Kutipan Teks -

<<<<

Dari selatan (Bambapuang),
Tangdilino’ memindahkan sebuah Tongkonan ke Marinding sebagai pusat
pemerintahan. Menurut cerita, Tongkonan ini dipindahkan tanpa dibongkar
terlebih dulu tetapi hanya didorong di atas rel kayu yang berguling, namun
selalu singgah – singgah dalam perjalanan. Tongkonan ini kemudian diberi nama “Ramba Titodo” (ramba = usir; titodo =
terantuk), dan setelah di Marinding disebut Banua Puan yang artinya “Kekuasaan
Puang yang dipindahkan tetapi tidak lagi melaksanakan tata cara dan aturan
Puang”. Penguasanya kemudian menggunakan gelar “Ma’dika“ .
Karena Tangdilino’
tidak lagi memakai aturan Puang dari selatan (Bambapuang), maka Tangdilino’
menciptakan aturan baru dengan bantuan dari Pong Suloara’ dari Sesean (Utara
Toraja), sehingga tercipta “Aluk Pitung
Sa’bu Pitu Ratu’ Pitung Pulo atau Aluk Sanda Pitunna” (Aluk 7777) yang
bersumber dari Sukaran Aluk yang masih dikuasai oleh Pong Suloara’ dengan dasar Kesatuan Kekeluargaan dan
Kegotongroyongan. Tata cara ini berbeda dengan aturan Puang di Bambapuang
karena kekuasaan Diktator seperti Puang Londong di Rura.
Dengan terciptanya
Aluk Sanda Pitunna maka dalam sejarah Toraja Pong Suloara’ digente’ to untindok sesanna mangsan, to unnala ra’dakna
malabu artinya Pong Suloara’
disebut penyelamat dengan mengambil hal – hal yang baik dari aturan yang sudah
hancur dan menyusun aturan penyelamatan masyarakat yang masih tersisa akibat kelaliman dan
kehancuran Londong di Rura.
Aluk Sanda Pitunna
dari Banua Puan Marinding ini mencakup aturan hidup dan kehidupan manusia serta
aturan memuliakan Puang Matua, menyembah kepada deata dan menyembah kepada To
Membali Puang. (Puang Matua = Sang Pencipta; Deata = Dewata; To Membali Puang =
Arwah leluhur).
Aluk
Pitung Sa’bu Pitu Ratu’ Pitung Pulo Pitu atau Aluk Sanda Pitunna (Aluk 7777)

>>>>

Tugas yang Dikerjakan -
(1) Kembalikan bagian kutipan tentang sejarah Toraja tanpa perubahan apa pun, mulai dari "Dengan terciptanya" dan berakhir pada "Pitunna (Aluk 7777)".
(2) Sajikan sebagai daftar bernomor baris-baris catatan yang dimulai dari baris berisi "Open Project Structure settings page" dan berakhir pada baris berisi "Looking at the screenshot, I should tap(587, 239).", kedua baris itu termasuk, tanpa baris kosong dan tanpa baris lain.
Kutipan tentang sejarah Toraja dan catatan sesudahnya merupakan bahan yang terpisah satu sama lain.

Bahan yang Disediakan -
<<<<

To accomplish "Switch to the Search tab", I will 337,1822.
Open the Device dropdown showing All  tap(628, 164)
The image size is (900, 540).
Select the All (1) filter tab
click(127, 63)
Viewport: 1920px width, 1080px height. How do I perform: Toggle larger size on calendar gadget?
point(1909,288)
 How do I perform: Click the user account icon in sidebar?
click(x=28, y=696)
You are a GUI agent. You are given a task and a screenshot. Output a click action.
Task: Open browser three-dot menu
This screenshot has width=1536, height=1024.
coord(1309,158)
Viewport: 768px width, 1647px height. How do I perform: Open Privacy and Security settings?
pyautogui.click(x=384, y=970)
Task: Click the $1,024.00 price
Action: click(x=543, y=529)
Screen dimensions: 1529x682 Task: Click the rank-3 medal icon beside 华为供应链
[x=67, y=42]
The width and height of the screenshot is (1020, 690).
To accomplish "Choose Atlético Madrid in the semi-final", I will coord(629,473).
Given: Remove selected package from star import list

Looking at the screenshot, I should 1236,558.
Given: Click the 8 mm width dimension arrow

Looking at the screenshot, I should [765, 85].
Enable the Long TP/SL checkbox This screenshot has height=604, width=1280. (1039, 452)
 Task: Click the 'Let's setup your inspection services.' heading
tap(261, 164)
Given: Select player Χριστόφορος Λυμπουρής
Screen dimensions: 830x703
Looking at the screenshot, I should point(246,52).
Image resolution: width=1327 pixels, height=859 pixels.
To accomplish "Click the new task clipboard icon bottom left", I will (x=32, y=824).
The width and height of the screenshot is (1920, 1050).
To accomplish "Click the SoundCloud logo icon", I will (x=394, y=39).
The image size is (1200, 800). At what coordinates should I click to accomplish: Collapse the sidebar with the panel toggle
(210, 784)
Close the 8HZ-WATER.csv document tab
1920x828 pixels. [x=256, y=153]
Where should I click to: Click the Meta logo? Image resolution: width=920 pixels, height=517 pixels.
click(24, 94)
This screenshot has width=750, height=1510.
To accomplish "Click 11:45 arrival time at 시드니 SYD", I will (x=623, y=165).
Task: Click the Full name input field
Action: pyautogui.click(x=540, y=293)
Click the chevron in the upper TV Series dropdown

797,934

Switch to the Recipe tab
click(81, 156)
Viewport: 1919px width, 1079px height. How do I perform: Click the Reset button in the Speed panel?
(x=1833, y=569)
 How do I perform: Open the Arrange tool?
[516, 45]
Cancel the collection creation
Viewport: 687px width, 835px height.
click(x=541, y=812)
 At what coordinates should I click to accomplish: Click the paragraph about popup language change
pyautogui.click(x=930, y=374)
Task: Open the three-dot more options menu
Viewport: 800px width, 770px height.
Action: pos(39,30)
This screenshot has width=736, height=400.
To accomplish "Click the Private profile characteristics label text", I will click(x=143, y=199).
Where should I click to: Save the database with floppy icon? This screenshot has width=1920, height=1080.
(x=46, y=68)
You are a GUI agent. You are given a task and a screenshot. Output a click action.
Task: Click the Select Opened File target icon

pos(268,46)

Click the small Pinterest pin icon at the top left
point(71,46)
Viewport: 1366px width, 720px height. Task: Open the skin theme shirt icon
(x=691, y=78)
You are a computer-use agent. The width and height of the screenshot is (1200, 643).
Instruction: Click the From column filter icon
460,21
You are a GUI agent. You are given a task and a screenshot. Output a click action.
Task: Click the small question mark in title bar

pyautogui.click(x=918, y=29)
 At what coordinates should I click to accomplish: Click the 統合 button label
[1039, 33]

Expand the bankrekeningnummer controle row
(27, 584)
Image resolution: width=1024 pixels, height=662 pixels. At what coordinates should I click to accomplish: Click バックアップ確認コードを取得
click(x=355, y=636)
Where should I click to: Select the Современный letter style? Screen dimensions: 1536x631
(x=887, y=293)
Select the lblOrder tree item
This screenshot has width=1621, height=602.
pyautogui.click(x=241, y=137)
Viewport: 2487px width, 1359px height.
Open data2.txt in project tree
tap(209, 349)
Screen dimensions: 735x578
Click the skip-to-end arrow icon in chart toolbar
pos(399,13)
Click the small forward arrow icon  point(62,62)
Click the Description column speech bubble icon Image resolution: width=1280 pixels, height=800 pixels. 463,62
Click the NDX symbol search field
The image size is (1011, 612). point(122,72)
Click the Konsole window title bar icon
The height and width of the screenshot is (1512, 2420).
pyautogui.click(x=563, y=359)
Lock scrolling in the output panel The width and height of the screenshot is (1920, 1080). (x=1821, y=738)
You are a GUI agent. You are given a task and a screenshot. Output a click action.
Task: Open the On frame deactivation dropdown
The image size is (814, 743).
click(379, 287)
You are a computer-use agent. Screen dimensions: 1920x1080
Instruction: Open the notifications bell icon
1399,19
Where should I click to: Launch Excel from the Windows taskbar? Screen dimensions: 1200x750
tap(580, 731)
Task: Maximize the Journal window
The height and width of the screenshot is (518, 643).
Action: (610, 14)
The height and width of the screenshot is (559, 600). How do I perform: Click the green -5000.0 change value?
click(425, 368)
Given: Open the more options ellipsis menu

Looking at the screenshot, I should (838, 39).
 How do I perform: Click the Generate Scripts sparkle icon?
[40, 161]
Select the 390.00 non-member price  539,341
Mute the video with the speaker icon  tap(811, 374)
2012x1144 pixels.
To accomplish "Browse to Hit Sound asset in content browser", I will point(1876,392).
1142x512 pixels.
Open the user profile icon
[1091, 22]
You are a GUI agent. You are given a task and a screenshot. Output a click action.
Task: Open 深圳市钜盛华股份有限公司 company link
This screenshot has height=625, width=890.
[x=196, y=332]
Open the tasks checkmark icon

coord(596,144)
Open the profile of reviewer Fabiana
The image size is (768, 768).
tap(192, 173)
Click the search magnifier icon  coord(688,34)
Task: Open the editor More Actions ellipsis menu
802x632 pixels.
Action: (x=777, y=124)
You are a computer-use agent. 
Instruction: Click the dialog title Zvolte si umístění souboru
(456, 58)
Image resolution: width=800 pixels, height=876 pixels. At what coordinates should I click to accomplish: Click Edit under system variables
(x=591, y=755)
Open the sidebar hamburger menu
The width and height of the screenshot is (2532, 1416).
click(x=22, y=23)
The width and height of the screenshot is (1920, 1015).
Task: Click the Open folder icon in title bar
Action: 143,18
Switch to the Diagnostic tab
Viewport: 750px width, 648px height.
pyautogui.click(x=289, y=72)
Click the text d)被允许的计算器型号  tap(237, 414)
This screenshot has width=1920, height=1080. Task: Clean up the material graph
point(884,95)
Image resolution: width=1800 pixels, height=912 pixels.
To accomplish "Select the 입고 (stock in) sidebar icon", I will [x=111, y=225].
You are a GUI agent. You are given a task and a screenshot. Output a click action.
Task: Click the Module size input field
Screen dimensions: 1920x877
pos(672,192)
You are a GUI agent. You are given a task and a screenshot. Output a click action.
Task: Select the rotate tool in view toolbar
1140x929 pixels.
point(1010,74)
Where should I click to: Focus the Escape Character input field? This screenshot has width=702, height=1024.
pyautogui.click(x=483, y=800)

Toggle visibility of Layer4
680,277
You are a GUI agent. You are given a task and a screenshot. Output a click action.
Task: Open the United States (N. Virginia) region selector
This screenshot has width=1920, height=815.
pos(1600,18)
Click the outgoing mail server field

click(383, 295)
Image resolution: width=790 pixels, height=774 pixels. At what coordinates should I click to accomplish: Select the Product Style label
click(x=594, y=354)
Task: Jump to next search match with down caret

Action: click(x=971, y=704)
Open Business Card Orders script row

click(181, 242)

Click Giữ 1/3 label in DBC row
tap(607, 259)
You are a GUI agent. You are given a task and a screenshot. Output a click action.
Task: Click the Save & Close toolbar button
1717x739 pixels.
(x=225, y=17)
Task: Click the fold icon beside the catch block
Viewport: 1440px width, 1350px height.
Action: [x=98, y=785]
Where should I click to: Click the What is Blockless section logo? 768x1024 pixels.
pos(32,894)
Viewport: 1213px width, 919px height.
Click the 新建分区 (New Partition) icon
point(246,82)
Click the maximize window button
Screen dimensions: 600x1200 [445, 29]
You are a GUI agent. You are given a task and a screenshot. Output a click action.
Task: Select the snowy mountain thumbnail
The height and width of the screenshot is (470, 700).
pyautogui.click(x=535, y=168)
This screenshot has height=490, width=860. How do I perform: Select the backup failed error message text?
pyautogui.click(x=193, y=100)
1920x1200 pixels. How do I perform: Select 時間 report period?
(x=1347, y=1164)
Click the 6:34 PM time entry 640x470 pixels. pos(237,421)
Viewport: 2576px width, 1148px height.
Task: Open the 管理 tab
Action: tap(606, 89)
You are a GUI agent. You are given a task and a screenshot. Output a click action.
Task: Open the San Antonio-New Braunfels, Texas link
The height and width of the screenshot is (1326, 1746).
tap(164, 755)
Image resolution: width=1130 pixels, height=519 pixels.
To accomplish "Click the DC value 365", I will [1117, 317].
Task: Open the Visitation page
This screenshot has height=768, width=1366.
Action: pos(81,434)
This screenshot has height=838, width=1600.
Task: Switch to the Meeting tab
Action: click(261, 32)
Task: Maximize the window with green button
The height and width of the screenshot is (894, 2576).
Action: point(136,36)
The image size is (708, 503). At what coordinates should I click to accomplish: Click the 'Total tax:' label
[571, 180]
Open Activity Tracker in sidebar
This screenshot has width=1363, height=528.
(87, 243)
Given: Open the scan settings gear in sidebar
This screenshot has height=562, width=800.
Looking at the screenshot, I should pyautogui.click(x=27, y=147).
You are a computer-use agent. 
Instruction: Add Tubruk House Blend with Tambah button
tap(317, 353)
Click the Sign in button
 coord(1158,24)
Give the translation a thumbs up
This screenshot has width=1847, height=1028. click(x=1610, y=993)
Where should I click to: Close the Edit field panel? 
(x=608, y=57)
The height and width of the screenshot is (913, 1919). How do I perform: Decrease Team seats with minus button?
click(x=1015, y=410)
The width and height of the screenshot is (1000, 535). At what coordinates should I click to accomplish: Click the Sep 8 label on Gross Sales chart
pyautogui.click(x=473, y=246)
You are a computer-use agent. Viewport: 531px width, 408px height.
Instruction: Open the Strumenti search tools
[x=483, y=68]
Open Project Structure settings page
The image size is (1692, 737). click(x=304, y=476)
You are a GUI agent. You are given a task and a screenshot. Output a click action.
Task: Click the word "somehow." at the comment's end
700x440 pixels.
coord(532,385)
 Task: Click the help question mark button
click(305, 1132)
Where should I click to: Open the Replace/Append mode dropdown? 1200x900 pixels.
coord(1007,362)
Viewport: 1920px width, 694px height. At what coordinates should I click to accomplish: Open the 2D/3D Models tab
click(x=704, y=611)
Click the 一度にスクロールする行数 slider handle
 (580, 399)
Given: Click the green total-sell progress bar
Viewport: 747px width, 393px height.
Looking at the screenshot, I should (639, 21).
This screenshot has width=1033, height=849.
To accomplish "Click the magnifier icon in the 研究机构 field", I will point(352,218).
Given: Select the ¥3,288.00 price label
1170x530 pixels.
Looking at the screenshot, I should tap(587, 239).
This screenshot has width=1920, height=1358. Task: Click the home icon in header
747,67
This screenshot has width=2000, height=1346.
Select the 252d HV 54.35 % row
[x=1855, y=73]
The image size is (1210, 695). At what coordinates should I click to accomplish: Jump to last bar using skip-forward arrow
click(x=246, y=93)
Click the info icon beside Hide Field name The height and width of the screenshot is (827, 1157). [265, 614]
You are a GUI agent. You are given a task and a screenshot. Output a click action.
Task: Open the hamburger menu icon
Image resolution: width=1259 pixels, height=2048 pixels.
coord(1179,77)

>>>>

Kunci Jawaban -
(1)
Dengan terciptanya
Aluk Sanda Pitunna maka dalam sejarah Toraja Pong Suloara’ digente’ to untindok sesanna mangsan, to unnala ra’dakna
malabu artinya Pong Suloara’
disebut penyelamat dengan mengambil hal – hal yang baik dari aturan yang sudah
hancur dan menyusun aturan penyelamatan masyarakat yang masih tersisa akibat kelaliman dan
kehancuran Londong di Rura.
Aluk Sanda Pitunna
dari Banua Puan Marinding ini mencakup aturan hidup dan kehidupan manusia serta
aturan memuliakan Puang Matua, menyembah kepada deata dan menyembah kepada To
Membali Puang. (Puang Matua = Sang Pencipta; Deata = Dewata; To Membali Puang =
Arwah leluhur).
Aluk
Pitung Sa’bu Pitu Ratu’ Pitung Pulo Pitu atau Aluk Sanda Pitunna (Aluk 7777)

(2)
1. Open Project Structure settings page
2. The image size is (1692, 737). click(x=304, y=476)
3. You are a GUI agent. You are given a task and a screenshot. Output a click action.
4. Task: Click the word "somehow." at the comment's end
5. 700x440 pixels.
6. coord(532,385)
7.  Task: Click the help question mark button
8. click(305, 1132)
9. Where should I click to: Open the Replace/Append mode dropdown? 1200x900 pixels.
10. coord(1007,362)
11. Viewport: 1920px width, 694px height. At what coordinates should I click to accomplish: Open the 2D/3D Models tab
12. click(x=704, y=611)
13. Click the 一度にスクロールする行数 slider handle
14.  (580, 399)
15. Given: Click the green total-sell progress bar
16. Viewport: 747px width, 393px height.
17. Looking at the screenshot, I should (639, 21).
18. This screenshot has width=1033, height=849.
19. To accomplish "Click the magnifier icon in the 研究机构 field", I will point(352,218).
20. Given: Select the ¥3,288.00 price label
21. 1170x530 pixels.
22. Looking at the screenshot, I should tap(587, 239).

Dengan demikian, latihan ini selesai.